[Collected data]
────────

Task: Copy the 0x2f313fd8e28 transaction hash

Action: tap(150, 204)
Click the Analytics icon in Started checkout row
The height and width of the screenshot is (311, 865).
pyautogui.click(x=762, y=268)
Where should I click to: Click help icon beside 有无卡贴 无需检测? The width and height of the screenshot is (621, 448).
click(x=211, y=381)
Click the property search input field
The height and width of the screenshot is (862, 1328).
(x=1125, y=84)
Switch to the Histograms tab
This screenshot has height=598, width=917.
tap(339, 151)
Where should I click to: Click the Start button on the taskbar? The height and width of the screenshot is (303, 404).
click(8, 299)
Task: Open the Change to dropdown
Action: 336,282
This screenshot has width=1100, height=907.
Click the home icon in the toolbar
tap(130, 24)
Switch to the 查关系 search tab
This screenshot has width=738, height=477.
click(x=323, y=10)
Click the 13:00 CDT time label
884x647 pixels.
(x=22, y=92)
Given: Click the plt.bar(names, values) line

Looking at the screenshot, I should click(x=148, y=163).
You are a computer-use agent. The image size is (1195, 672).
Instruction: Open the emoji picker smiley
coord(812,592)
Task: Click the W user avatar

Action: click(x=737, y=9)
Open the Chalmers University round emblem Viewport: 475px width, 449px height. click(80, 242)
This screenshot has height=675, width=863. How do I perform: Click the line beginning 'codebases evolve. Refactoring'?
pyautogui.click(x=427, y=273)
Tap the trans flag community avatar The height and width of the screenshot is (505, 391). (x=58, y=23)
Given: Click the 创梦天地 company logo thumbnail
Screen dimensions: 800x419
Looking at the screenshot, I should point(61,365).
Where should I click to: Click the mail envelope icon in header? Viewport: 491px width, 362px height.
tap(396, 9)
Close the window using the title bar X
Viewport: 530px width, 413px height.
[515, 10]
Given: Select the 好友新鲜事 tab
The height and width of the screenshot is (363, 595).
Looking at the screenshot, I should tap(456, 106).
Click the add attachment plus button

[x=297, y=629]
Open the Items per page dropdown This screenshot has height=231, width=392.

────────

The answer must be the line containing "Instruction: Open the emoji picker smiley" and every line after it through the end of the records, repeated exactly.

Instruction: Open the emoji picker smiley
coord(812,592)
Task: Click the W user avatar

Action: click(x=737, y=9)
Open the Chalmers University round emblem Viewport: 475px width, 449px height. click(80, 242)
This screenshot has height=675, width=863. How do I perform: Click the line beginning 'codebases evolve. Refactoring'?
pyautogui.click(x=427, y=273)
Tap the trans flag community avatar The height and width of the screenshot is (505, 391). (x=58, y=23)
Given: Click the 创梦天地 company logo thumbnail
Screen dimensions: 800x419
Looking at the screenshot, I should point(61,365).
Where should I click to: Click the mail envelope icon in header? Viewport: 491px width, 362px height.
tap(396, 9)
Close the window using the title bar X
Viewport: 530px width, 413px height.
[515, 10]
Given: Select the 好友新鲜事 tab
The height and width of the screenshot is (363, 595).
Looking at the screenshot, I should tap(456, 106).
Click the add attachment plus button

[x=297, y=629]
Open the Items per page dropdown This screenshot has height=231, width=392.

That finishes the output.